(Beginning of Data supplied)

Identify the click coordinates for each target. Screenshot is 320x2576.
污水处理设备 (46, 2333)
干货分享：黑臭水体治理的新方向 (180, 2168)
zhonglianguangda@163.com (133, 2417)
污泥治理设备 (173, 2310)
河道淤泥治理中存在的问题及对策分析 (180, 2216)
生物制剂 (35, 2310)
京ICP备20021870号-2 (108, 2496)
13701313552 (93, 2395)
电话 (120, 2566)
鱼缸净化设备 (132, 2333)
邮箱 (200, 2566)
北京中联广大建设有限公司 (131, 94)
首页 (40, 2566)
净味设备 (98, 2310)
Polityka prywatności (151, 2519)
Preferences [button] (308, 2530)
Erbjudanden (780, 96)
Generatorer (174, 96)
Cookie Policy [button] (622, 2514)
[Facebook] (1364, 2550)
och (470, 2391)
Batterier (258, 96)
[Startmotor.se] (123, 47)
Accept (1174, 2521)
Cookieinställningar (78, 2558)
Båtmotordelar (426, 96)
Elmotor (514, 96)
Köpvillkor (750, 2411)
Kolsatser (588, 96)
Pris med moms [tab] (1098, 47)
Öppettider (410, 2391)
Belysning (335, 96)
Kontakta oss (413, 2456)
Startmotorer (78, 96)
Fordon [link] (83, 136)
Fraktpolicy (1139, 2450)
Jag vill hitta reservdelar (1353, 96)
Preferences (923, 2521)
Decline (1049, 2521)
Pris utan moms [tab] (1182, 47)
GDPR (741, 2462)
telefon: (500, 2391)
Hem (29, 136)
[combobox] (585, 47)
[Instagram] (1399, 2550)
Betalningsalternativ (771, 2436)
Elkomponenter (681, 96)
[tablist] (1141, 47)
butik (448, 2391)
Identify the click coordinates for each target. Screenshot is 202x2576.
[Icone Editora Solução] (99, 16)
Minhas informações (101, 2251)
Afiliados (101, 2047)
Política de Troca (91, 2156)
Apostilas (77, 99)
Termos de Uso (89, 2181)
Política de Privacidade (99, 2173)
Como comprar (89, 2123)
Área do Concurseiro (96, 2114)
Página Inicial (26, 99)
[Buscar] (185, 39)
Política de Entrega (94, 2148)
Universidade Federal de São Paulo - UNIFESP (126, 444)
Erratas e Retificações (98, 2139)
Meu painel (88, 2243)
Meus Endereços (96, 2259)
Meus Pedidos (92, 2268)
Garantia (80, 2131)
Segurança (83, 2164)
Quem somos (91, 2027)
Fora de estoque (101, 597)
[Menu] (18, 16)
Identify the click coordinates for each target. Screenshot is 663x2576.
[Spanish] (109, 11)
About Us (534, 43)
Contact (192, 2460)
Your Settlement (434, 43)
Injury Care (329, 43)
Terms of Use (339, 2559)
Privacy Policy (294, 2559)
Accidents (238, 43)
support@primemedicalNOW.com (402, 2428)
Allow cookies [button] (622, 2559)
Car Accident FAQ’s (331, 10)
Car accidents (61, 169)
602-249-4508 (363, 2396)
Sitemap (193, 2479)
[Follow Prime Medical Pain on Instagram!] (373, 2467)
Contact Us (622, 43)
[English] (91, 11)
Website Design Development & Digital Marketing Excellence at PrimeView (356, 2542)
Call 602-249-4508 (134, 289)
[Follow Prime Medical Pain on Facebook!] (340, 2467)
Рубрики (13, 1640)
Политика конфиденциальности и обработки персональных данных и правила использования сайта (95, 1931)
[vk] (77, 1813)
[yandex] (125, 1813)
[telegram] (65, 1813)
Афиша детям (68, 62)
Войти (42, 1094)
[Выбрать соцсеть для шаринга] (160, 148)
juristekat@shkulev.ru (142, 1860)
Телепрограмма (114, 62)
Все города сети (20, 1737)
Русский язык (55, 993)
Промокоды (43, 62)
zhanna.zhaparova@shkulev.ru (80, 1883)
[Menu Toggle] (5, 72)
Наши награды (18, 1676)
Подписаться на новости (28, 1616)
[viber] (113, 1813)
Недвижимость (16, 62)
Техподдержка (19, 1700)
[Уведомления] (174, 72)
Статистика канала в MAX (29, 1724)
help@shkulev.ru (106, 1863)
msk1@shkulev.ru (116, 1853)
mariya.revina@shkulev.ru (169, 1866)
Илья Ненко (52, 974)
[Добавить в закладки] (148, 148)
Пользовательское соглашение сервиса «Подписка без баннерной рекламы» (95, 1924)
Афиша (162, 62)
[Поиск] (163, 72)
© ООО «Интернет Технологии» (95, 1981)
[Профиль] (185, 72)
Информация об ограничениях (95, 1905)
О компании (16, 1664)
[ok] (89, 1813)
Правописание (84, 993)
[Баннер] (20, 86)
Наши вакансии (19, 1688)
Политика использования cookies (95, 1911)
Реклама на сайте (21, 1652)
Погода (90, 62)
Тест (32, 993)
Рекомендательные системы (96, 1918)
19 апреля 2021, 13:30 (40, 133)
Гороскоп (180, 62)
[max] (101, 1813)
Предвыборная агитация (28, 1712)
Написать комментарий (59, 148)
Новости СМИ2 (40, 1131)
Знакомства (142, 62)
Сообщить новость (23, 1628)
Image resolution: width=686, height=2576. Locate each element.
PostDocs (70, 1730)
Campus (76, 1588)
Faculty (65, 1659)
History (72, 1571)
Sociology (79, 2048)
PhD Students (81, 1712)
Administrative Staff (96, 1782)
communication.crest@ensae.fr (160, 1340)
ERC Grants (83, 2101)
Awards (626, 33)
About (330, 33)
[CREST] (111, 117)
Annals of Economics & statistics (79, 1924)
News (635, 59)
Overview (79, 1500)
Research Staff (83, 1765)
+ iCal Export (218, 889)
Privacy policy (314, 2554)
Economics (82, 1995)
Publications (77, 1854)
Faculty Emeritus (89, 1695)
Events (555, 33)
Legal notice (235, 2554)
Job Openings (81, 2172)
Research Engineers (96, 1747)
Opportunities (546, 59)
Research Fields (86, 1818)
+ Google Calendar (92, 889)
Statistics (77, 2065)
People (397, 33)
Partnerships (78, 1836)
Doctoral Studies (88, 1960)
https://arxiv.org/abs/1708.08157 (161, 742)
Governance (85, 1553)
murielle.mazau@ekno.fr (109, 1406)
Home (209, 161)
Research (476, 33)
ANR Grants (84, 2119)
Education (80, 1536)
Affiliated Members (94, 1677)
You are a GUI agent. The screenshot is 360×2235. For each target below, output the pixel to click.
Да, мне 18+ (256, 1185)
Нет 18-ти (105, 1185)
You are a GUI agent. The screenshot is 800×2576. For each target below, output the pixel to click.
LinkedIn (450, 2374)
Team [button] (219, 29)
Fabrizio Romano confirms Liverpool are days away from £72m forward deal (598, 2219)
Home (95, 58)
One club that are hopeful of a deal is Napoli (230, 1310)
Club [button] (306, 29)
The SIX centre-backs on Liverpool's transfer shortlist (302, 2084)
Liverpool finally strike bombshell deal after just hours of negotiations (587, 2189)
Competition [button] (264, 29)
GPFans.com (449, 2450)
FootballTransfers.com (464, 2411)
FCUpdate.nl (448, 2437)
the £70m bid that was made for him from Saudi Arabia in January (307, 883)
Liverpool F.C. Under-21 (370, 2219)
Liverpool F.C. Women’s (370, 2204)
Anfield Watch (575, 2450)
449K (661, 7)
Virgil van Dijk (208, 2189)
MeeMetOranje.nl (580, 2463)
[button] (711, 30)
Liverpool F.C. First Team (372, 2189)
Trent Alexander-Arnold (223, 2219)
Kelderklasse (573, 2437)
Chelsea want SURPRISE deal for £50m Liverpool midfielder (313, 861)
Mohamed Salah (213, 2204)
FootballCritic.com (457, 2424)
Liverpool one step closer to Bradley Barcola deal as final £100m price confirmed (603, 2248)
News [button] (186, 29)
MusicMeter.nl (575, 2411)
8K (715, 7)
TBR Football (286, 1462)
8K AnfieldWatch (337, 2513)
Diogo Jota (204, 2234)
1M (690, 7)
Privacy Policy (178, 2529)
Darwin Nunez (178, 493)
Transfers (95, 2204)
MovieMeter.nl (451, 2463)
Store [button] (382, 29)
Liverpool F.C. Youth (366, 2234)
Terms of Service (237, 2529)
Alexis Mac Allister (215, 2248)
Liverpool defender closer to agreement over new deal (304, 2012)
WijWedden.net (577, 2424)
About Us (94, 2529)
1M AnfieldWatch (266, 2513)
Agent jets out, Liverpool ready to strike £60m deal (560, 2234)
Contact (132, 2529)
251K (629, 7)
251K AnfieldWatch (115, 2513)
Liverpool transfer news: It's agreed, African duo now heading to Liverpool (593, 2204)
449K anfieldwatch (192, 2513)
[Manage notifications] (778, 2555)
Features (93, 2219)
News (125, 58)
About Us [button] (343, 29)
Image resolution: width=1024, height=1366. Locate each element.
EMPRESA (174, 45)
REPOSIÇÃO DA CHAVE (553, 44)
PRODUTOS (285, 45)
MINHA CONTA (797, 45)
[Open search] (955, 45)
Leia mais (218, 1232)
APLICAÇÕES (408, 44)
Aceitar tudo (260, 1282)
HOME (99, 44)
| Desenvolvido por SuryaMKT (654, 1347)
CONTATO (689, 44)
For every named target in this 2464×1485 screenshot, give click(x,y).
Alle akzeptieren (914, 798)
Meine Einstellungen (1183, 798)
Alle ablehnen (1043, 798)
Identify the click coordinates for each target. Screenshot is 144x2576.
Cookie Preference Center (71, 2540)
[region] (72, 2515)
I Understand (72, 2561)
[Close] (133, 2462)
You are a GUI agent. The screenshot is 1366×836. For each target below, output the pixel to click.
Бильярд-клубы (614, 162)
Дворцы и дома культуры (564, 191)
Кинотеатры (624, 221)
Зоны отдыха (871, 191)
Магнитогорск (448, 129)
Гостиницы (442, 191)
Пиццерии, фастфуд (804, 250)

(End of Data supplied)

Task item — Copy every line of the data that carries the word "height".

Written response —
Image resolution: width=686, height=2576. Locate each element.
Image resolution: width=1024, height=1366. Locate each element.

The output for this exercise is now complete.